## 演習課題
**1.** 協業先のホームページを評した文章を二文で要約しなさい。
**2.** 協業先のホームページを評した文章のうち、「ただただ口数は多い。」で始まる段落を、主な内容を残して箇条書きに書き改めなさい。
**3.** 協業先のホームページを評した文章を、最後の文の後から書き進めなさい。

═════ 抜粋本文

はちゃめちゃホームページ

協業関係にある会社のホームページにこちらの製品を掲載するという。掲載に必要な資料は提供したが、はたしてどのようなかたちで掲載するのか気になって、先方のホームページを見てみた。今まで、ホームページ?、ありますと言うだけの、あってもなくてもいい無口なホームページは随分見てきた。今回のものはちょっと違ってた、という以上にたまげた。
ただただ口数は多い。饒舌かと聞かれれば、そうかもしれない。稚拙な作業で頻繁にアップデートはしているようだが、巷で言う説得力(定義の分からない言葉だが)と言われるようなものはない。何を訴えたいのは読み解していってもなかなか判然としない。それもそのはず、長年やってきた本業と本業とは全く関係のない複数の新規事業?関係のページが渾然一体になっている。渾然一体といえば、混沌としたなかにも、なにか熟考の上に構築された有機的に結合された組織体が、時間の経過とともに実体として姿を現すようなものを思い浮かべるが、そのようなものは全くない。事業をどう進めてゆこうと考えといるようには見えない。一言で言えば、ただのごちゃごちゃしたスラム化したホームページ。

══════════
═════ 提供データ

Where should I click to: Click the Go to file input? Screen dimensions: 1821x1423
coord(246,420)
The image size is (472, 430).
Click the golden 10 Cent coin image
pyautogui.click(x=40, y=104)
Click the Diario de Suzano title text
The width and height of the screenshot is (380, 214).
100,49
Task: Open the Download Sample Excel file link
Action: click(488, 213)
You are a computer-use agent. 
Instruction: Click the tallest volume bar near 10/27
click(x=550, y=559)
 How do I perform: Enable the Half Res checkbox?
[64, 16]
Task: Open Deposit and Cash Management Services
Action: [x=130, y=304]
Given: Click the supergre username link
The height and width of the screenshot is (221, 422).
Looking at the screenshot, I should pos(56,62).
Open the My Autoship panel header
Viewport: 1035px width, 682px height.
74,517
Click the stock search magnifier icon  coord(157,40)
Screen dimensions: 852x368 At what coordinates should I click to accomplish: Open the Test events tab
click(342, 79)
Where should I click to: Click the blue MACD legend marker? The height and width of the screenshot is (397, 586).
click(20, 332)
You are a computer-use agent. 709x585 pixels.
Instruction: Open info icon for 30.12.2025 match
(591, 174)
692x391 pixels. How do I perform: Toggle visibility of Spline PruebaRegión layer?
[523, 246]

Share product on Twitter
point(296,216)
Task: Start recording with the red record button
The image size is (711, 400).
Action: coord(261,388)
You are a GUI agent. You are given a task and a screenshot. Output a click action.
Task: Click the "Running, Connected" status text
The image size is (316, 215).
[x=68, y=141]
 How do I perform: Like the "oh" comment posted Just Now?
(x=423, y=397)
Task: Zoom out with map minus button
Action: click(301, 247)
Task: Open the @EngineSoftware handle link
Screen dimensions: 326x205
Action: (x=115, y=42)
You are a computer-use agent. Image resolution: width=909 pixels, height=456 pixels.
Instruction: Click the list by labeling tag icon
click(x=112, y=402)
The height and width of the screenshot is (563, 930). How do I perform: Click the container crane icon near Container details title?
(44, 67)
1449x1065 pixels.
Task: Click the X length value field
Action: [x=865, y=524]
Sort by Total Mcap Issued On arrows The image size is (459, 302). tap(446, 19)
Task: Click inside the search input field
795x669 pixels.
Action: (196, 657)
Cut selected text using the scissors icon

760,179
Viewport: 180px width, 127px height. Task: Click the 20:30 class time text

══════════

## 解答
**1.** 協業関係にある会社がこちらの製品を掲載するというので先方のホームページを見てみたところ、口数ばかり多く説得力のない内容にたまげた。長年の本業と本業とは無関係な複数の新規事業のページが渾然一体となって何を訴えたいのか判然とせず、一言で言えばごちゃごちゃしたスラム化したホームページだった。

**2.**
- 口数は多く、饒舌と言えるかもしれない。
- 稚拙な作業で頻繁に更新しているようだが、説得力と言われるようなものはない。
- 読み解いていっても、何を訴えたいのかなかなか判然としない。
- 長年やってきた本業と、本業とは全く関係のない複数の新規事業のページが混ざり合っている。
- 熟考の上に構築され有機的に結合された組織体のようなものは全くない。
- 事業をどう進めてゆこうと考えているようには見えない。
- 一言で言えば、ただのごちゃごちゃしたスラム化したホームページである。

**3.**
そのさまは、まるで田舎の建て増しを繰り返してきた大きさだけは大きい傷んだ旅館に似たところがある。その都度ごとに合理的に考えての建て増しだったのだろうが、都度つどの間を貫くヴィジョンがない。少なくとも長期的な視点という意味では、無計画な増築を重ねた結果、お互いに同じ旅館の一部とは思えないバラバラな建物群とそれを結ぶ迷路のような通廊が出来上がる。建て増しし続けた旅館とホームページ、変な比喩だが、似たところがある。
旅館の場合は、ホームページよりまだ救いがあるというか、制限が働く。増築にしろ、改築にしろ、今朝思いついて、明日実行という訳には行かない。何しろ相手は建物、いかに稚拙であったとしても計画があるし設計もある、遵法の規制も働く。ところが、ホームページの改版は良くも悪くも軽く、安易だ。レイアウトの大きな変更や、HTLMではない環境のところで何か新しいものを持ち込んだり、大きく変更でもしない限り大した手間はかからない。このかからない容易さが曲者で、旅館の建て増し以上に混乱した、コンセプトや基本設計のない、建て増しの繰り返しで出来上がったとしか思えない、定見のないだらしのないホームページを生み出してきた。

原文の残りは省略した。